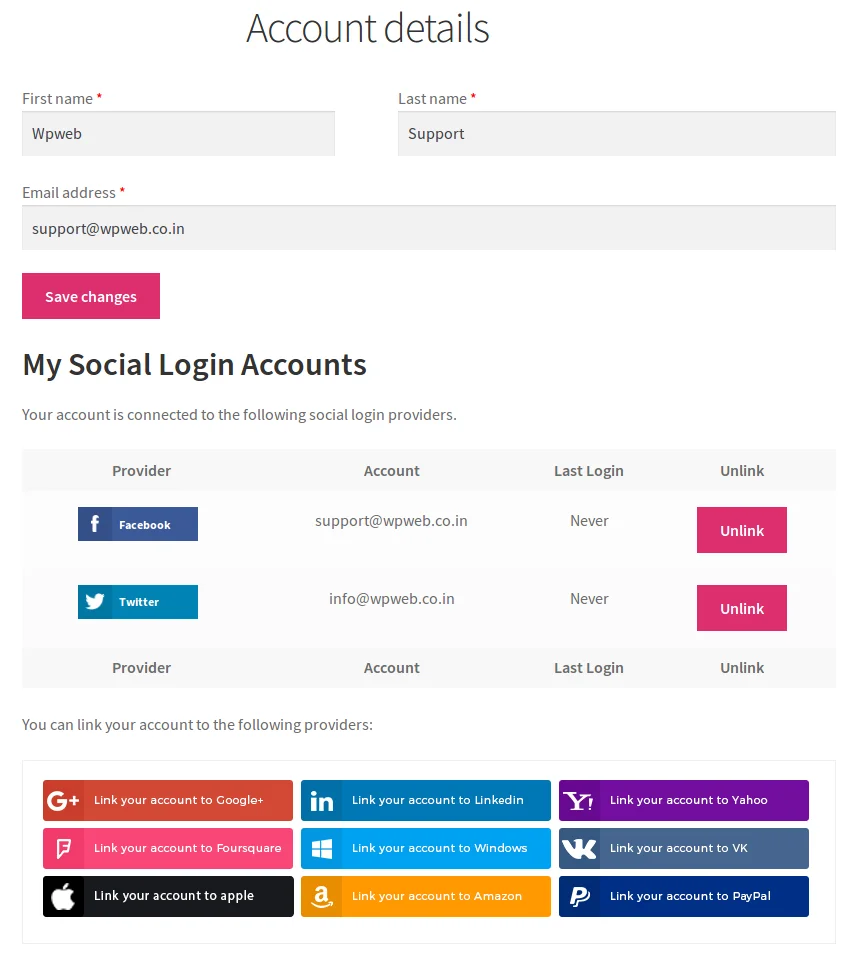Unlink the Twitter account
The width and height of the screenshot is (856, 969).
click(741, 608)
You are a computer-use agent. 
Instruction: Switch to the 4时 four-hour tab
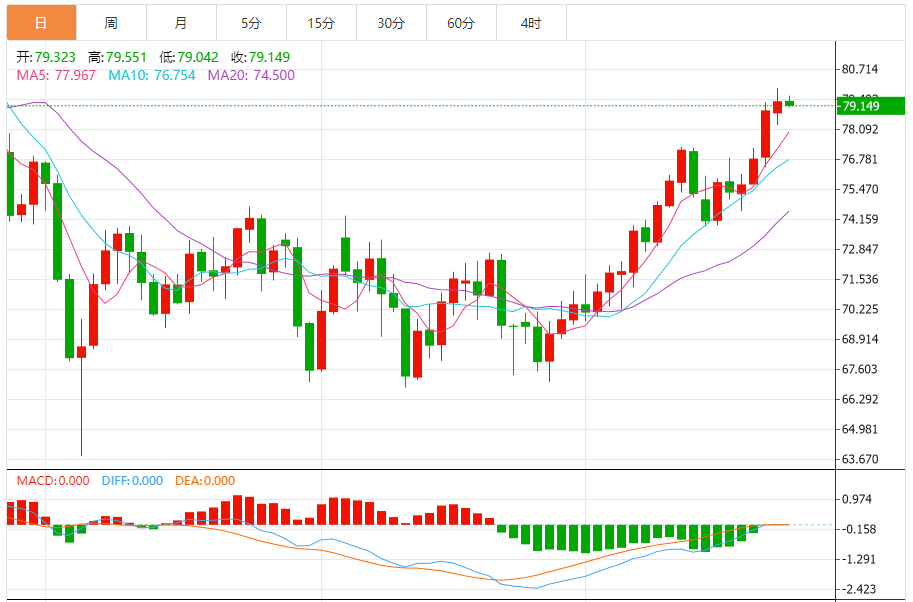coord(531,23)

---

» Problem to solve
Leaving out the pictures, print exactly and only the lines from the one containing "You are a computer-use agent." through the last line of the records.

» Answer space
You are a computer-use agent. 
Instruction: Switch to the 4时 four-hour tab
coord(531,23)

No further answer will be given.